The records Block Start

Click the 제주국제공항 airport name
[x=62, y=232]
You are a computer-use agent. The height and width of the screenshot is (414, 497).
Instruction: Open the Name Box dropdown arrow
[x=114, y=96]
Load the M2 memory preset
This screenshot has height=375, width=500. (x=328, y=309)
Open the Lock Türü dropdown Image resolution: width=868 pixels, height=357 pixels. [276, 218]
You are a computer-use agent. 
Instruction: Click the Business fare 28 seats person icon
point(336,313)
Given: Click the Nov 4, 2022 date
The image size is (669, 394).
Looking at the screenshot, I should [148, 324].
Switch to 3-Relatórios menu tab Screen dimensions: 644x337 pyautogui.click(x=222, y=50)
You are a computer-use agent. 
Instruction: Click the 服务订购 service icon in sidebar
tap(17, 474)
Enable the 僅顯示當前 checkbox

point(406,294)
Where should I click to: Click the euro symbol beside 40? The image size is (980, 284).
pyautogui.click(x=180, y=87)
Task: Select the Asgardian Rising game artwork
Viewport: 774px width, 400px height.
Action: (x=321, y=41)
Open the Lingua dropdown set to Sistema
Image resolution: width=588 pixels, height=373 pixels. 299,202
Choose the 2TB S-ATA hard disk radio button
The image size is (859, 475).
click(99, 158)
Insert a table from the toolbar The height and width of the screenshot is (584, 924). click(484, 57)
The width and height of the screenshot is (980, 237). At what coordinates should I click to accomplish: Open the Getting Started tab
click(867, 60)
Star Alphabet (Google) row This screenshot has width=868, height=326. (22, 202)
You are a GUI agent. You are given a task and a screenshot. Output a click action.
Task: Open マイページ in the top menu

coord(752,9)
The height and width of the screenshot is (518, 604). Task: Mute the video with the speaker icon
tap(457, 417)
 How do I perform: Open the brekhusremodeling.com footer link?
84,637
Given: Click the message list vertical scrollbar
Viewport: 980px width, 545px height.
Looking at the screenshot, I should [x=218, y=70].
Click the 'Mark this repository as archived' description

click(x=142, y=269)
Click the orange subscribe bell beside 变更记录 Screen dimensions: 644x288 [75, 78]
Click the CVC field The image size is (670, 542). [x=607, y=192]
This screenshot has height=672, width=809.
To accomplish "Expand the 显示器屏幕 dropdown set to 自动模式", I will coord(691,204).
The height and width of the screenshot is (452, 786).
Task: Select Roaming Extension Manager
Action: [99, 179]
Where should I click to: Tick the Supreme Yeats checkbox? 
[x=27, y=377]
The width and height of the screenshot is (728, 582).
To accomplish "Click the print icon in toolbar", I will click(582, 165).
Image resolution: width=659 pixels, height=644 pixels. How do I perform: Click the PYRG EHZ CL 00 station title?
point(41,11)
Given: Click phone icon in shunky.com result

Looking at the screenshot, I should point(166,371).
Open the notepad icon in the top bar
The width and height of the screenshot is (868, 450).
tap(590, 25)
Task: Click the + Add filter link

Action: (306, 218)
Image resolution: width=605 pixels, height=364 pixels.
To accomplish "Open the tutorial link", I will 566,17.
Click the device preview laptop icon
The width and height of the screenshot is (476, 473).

The records Block End

_Assigned task_
Whatever the number of entries above, each one is to be copied exactly.

_Exercise result_
Click the 제주국제공항 airport name
[x=62, y=232]
You are a computer-use agent. The height and width of the screenshot is (414, 497).
Instruction: Open the Name Box dropdown arrow
[x=114, y=96]
Load the M2 memory preset
This screenshot has height=375, width=500. (x=328, y=309)
Open the Lock Türü dropdown Image resolution: width=868 pixels, height=357 pixels. [276, 218]
You are a computer-use agent. 
Instruction: Click the Business fare 28 seats person icon
point(336,313)
Given: Click the Nov 4, 2022 date
The image size is (669, 394).
Looking at the screenshot, I should [148, 324].
Switch to 3-Relatórios menu tab Screen dimensions: 644x337 pyautogui.click(x=222, y=50)
You are a computer-use agent. 
Instruction: Click the 服务订购 service icon in sidebar
tap(17, 474)
Enable the 僅顯示當前 checkbox

point(406,294)
Where should I click to: Click the euro symbol beside 40? The image size is (980, 284).
pyautogui.click(x=180, y=87)
Task: Select the Asgardian Rising game artwork
Viewport: 774px width, 400px height.
Action: (x=321, y=41)
Open the Lingua dropdown set to Sistema
Image resolution: width=588 pixels, height=373 pixels. 299,202
Choose the 2TB S-ATA hard disk radio button
The image size is (859, 475).
click(99, 158)
Insert a table from the toolbar The height and width of the screenshot is (584, 924). click(484, 57)
The width and height of the screenshot is (980, 237). At what coordinates should I click to accomplish: Open the Getting Started tab
click(867, 60)
Star Alphabet (Google) row This screenshot has width=868, height=326. (22, 202)
You are a GUI agent. You are given a task and a screenshot. Output a click action.
Task: Open マイページ in the top menu

coord(752,9)
The height and width of the screenshot is (518, 604). Task: Mute the video with the speaker icon
tap(457, 417)
 How do I perform: Open the brekhusremodeling.com footer link?
84,637
Given: Click the message list vertical scrollbar
Viewport: 980px width, 545px height.
Looking at the screenshot, I should [x=218, y=70].
Click the 'Mark this repository as archived' description

click(x=142, y=269)
Click the orange subscribe bell beside 变更记录 Screen dimensions: 644x288 [75, 78]
Click the CVC field The image size is (670, 542). [x=607, y=192]
This screenshot has height=672, width=809.
To accomplish "Expand the 显示器屏幕 dropdown set to 自动模式", I will coord(691,204).
The height and width of the screenshot is (452, 786).
Task: Select Roaming Extension Manager
Action: [99, 179]
Where should I click to: Tick the Supreme Yeats checkbox? 
[x=27, y=377]
The width and height of the screenshot is (728, 582).
To accomplish "Click the print icon in toolbar", I will click(582, 165).
Image resolution: width=659 pixels, height=644 pixels. How do I perform: Click the PYRG EHZ CL 00 station title?
point(41,11)
Given: Click phone icon in shunky.com result

Looking at the screenshot, I should point(166,371).
Open the notepad icon in the top bar
The width and height of the screenshot is (868, 450).
tap(590, 25)
Task: Click the + Add filter link

Action: (306, 218)
Image resolution: width=605 pixels, height=364 pixels.
To accomplish "Open the tutorial link", I will 566,17.
Click the device preview laptop icon
The width and height of the screenshot is (476, 473).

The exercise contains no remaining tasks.